### Task material ###

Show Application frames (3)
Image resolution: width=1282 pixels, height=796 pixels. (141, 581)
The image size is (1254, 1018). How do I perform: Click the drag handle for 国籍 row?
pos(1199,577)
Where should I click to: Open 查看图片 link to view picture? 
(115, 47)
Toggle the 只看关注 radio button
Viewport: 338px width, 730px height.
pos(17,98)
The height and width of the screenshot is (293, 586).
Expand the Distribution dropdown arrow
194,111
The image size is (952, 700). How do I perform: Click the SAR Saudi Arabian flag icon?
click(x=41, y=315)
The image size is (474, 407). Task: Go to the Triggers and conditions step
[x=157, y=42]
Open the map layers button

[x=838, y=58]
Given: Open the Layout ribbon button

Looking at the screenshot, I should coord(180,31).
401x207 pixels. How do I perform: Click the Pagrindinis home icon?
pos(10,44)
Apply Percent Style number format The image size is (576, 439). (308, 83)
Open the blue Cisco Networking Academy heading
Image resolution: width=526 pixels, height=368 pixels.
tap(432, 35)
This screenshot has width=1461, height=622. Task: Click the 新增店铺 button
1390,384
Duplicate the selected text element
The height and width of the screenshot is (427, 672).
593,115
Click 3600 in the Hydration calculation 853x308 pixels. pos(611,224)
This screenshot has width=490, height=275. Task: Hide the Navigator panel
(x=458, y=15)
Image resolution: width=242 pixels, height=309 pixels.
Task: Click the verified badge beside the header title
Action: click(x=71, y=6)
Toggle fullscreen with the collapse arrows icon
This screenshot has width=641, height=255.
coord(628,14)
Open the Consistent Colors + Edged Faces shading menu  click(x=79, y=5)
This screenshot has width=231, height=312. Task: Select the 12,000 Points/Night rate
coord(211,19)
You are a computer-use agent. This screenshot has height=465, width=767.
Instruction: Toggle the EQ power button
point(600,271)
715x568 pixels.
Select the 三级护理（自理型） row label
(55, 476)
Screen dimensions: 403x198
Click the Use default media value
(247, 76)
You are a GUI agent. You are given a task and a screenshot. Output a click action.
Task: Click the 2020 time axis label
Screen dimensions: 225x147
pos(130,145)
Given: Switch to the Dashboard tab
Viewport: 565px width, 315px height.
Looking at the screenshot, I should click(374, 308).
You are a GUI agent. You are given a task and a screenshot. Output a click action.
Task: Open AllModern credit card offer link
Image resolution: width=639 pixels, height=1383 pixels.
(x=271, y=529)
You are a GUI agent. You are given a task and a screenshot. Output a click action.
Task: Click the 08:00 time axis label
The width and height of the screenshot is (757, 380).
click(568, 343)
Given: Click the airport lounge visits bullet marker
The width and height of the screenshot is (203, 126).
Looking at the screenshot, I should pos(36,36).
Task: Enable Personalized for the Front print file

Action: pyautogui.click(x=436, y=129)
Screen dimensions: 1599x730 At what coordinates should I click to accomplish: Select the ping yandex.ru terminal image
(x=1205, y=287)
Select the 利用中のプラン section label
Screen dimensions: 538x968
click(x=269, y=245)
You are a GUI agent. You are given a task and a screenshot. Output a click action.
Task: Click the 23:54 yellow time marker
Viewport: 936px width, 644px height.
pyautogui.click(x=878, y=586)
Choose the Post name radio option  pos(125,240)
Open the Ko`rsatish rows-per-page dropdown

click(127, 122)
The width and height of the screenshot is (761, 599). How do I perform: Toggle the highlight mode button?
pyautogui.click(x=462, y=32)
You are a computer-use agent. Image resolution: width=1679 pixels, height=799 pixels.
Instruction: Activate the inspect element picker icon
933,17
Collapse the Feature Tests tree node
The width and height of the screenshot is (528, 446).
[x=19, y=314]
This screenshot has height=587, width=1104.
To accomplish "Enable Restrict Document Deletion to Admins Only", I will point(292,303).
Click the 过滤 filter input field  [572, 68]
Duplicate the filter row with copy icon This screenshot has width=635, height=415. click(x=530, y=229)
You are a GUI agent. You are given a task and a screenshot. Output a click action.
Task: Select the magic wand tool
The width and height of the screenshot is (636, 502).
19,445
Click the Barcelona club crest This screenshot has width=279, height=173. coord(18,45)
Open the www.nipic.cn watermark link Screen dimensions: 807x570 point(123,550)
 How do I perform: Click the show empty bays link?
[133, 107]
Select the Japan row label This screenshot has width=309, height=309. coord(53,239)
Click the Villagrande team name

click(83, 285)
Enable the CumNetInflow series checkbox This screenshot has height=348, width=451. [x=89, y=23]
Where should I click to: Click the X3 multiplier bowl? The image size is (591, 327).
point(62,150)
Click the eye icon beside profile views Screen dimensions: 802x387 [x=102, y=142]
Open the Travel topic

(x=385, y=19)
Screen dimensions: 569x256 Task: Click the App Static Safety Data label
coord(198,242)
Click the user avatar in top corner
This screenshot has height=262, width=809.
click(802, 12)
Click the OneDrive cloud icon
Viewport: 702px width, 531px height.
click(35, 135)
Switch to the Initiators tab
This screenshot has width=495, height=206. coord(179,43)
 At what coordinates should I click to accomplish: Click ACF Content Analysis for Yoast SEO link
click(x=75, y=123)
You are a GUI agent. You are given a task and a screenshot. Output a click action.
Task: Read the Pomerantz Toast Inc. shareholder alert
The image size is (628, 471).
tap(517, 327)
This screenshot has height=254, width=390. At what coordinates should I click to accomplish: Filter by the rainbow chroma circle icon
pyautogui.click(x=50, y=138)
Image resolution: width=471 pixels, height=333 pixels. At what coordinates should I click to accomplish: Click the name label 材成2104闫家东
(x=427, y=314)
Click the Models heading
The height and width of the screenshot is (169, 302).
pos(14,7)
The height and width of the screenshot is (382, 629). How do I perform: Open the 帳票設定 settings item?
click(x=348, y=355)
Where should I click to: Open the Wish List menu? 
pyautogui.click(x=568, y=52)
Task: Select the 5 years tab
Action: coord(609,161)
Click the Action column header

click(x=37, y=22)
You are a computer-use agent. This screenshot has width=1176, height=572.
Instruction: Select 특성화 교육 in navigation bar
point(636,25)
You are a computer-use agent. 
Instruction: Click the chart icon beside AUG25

###

▶ **Problem to solve**
Your answer must be the lines from the one containing "Where should I click to: Open the" through the last line of the entries, copied exactly, with no other lines.

▶ **Output of the exercise**
Where should I click to: Open the Wish List menu? 
pyautogui.click(x=568, y=52)
Task: Select the 5 years tab
Action: coord(609,161)
Click the Action column header

click(x=37, y=22)
You are a computer-use agent. This screenshot has width=1176, height=572.
Instruction: Select 특성화 교육 in navigation bar
point(636,25)
You are a computer-use agent. 
Instruction: Click the chart icon beside AUG25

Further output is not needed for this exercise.